=== 出題 ===
野音でのライブを描いた文章のうち、「晴れているが幸いにして猛暑日」から始まり「際立っている、バンドの演奏。」で終わる部分を書き写しなさい。その際、「セミ」を「蝉」に置き換えること。

=== 提示された抜粋 ===
-*-*-

晴れているが幸いにして猛暑日ではない、でも観ているとじんわりと汗がにじむ程度には暑い、そして日が暮れると共に徐々に涼しくなっていく、という天候。野音を囲む木々は、1年の間でもっとも濃い緑色。蒸し暑い空気に乗って、緑と土の匂いがしている。演奏中でも耳に入るくらい響いていたセミの声が、いつの間にか止み、秋を思わせる虫たちの声に替わっている。
という、「この季節」「この時間」「この場所」などの、すべての条件が最良の形で揃ったような、とてもマジカルな時間だった。ただ、それらは、運に恵まれただけではなく、ROTH BART BARONの音楽が、演奏が、パフォーマンスが、呼び込んだもののように、自分には思えた。
日比谷野音は音がいい会場だと思うが、その中でもとりわけすばらしかった音響。曲に合わせて表情を変えていく、照明やLED等の演出。ひとりひとりの出す音のキャラがいちいち立っている上に、それらが塊となった時の一体感も際立っている、バンドの演奏。

-*-*-

=== 未加工の項目 ===

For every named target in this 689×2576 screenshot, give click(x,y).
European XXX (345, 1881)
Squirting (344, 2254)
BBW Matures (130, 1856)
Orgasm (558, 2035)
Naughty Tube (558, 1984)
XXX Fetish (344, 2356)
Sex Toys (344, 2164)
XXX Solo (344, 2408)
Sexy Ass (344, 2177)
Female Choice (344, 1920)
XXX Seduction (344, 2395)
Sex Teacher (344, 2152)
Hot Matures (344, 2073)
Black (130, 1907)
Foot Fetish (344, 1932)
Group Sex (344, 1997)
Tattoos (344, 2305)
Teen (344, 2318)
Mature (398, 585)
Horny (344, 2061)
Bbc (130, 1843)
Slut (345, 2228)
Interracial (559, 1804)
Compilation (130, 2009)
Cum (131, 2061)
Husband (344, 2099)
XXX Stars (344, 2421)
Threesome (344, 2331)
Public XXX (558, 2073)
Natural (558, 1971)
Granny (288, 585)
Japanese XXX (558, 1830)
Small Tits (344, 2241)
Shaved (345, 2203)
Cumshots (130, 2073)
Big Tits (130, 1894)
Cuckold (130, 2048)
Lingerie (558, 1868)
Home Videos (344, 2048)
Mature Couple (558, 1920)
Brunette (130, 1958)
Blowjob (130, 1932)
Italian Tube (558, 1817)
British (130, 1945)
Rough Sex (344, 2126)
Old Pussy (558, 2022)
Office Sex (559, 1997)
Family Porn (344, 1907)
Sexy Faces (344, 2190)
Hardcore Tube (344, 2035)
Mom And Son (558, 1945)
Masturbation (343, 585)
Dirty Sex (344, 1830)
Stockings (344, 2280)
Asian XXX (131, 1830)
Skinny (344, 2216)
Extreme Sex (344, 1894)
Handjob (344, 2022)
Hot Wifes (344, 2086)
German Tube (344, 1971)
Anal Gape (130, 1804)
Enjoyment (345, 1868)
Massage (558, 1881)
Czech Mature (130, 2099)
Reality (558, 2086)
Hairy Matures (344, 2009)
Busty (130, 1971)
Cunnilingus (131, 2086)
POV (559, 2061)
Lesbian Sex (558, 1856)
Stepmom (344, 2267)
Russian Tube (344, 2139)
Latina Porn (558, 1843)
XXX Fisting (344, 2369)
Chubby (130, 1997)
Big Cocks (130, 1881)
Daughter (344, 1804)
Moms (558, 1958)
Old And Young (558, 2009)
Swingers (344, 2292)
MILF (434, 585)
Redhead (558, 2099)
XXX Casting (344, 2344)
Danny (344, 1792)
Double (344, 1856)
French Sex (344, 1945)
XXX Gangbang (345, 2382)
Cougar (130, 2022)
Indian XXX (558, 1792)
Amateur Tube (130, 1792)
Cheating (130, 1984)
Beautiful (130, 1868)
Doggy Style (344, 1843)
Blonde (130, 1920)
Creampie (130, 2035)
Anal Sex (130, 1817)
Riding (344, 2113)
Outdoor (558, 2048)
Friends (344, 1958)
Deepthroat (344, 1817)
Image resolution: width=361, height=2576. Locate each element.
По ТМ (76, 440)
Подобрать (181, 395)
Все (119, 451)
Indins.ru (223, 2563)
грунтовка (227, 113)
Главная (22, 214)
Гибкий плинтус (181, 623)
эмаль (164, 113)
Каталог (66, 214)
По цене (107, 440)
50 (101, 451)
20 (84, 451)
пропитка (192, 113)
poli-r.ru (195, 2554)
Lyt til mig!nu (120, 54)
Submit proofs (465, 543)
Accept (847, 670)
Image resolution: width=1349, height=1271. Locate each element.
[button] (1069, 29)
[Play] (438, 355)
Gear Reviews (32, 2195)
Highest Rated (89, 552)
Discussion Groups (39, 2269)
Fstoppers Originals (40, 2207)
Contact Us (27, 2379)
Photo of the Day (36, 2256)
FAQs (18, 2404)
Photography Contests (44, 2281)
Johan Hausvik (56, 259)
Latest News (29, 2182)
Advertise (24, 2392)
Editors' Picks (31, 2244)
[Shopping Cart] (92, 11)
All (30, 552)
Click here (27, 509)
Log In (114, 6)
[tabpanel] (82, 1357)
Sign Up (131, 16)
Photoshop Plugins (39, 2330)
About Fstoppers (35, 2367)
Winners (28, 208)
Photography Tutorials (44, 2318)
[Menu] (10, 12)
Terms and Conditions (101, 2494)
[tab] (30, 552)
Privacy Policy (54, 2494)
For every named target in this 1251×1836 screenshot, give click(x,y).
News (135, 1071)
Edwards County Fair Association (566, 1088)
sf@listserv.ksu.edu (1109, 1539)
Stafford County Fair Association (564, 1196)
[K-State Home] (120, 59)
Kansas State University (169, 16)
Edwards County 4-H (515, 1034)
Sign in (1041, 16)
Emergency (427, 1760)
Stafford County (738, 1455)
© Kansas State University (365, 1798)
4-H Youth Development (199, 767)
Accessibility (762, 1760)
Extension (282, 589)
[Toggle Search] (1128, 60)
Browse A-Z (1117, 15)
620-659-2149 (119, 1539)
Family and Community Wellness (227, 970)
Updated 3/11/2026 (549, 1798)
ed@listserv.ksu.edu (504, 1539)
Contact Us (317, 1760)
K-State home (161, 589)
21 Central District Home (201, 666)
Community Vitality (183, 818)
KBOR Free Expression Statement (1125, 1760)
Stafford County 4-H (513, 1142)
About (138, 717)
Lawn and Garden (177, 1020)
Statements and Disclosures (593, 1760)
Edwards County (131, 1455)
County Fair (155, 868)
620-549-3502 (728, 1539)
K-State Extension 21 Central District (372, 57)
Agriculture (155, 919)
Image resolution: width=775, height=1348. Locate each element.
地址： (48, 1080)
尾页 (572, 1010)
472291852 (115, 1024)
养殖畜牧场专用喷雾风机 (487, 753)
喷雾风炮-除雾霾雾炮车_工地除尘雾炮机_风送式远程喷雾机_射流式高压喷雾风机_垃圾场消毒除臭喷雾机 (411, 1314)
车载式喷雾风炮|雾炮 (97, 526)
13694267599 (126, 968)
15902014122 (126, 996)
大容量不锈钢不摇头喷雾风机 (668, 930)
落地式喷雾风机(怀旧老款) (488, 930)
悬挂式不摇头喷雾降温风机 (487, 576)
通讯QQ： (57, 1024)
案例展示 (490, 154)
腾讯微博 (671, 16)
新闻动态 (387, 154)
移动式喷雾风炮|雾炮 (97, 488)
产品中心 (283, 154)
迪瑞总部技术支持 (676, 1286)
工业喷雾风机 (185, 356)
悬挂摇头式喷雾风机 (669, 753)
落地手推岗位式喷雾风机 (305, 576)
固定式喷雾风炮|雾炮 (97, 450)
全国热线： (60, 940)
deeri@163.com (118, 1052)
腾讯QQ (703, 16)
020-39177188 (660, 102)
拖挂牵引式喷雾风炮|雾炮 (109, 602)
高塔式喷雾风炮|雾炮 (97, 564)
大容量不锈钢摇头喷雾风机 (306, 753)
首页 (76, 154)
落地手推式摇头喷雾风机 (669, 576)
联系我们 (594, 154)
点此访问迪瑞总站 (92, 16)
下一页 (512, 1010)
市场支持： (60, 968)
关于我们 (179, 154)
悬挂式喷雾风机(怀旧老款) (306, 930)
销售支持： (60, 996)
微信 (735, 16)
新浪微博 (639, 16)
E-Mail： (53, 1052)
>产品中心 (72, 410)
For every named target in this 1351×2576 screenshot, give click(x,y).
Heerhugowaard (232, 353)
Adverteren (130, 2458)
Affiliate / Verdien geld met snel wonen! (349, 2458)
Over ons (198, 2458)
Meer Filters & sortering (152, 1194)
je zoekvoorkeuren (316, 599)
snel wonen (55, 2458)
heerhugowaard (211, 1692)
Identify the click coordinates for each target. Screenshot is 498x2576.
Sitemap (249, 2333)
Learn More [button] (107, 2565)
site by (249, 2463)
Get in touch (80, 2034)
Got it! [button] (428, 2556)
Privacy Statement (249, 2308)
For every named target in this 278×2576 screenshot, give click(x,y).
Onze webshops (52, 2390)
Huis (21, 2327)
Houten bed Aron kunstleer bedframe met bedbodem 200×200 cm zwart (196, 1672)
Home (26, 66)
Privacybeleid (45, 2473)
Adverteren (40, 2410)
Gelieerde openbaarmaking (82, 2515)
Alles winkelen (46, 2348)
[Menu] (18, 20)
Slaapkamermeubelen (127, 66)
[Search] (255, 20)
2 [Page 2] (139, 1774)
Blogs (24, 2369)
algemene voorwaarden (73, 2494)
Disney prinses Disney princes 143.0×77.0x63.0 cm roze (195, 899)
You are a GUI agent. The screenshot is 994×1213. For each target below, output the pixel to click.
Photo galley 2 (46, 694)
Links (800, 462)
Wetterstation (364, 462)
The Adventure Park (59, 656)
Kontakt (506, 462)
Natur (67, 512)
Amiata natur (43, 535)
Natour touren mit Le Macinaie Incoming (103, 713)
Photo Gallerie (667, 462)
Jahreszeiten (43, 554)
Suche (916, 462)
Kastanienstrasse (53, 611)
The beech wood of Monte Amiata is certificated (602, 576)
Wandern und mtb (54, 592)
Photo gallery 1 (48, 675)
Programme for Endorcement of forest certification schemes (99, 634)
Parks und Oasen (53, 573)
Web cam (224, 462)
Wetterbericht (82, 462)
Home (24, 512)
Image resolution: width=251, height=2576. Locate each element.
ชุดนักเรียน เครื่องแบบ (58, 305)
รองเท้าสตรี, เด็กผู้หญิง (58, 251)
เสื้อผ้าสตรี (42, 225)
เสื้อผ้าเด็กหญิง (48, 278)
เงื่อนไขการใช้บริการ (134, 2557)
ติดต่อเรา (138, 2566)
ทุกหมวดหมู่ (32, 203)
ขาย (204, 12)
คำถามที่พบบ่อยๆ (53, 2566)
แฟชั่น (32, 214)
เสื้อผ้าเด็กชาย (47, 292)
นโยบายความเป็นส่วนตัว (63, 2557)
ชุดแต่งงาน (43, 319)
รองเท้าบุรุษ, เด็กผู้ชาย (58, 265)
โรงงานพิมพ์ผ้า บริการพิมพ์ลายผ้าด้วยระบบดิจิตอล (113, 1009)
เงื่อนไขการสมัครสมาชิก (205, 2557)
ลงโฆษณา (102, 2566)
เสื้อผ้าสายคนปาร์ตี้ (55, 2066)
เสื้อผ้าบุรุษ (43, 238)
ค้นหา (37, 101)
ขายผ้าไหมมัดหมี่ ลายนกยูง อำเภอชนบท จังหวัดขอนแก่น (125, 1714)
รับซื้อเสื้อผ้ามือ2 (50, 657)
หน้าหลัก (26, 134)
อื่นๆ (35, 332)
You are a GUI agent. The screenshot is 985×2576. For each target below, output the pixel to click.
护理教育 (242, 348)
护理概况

-*-*-

=== 解答 ===
晴れているが幸いにして猛暑日ではない、でも観ているとじんわりと汗がにじむ程度には暑い、そして日が暮れると共に徐々に涼しくなっていく、という天候。野音を囲む木々は、1年の間でもっとも濃い緑色。蒸し暑い空気に乗って、緑と土の匂いがしている。演奏中でも耳に入るくらい響いていた蝉の声が、いつの間にか止み、秋を思わせる虫たちの声に替わっている。
という、「この季節」「この時間」「この場所」などの、すべての条件が最良の形で揃ったような、とてもマジカルな時間だった。ただ、それらは、運に恵まれただけではなく、ROTH BART BARONの音楽が、演奏が、パフォーマンスが、呼び込んだもののように、自分には思えた。
日比谷野音は音がいい会場だと思うが、その中でもとりわけすばらしかった音響。曲に合わせて表情を変えていく、照明やLED等の演出。ひとりひとりの出す音のキャラがいちいち立っている上に、それらが塊となった時の一体感も際立っている、バンドの演奏。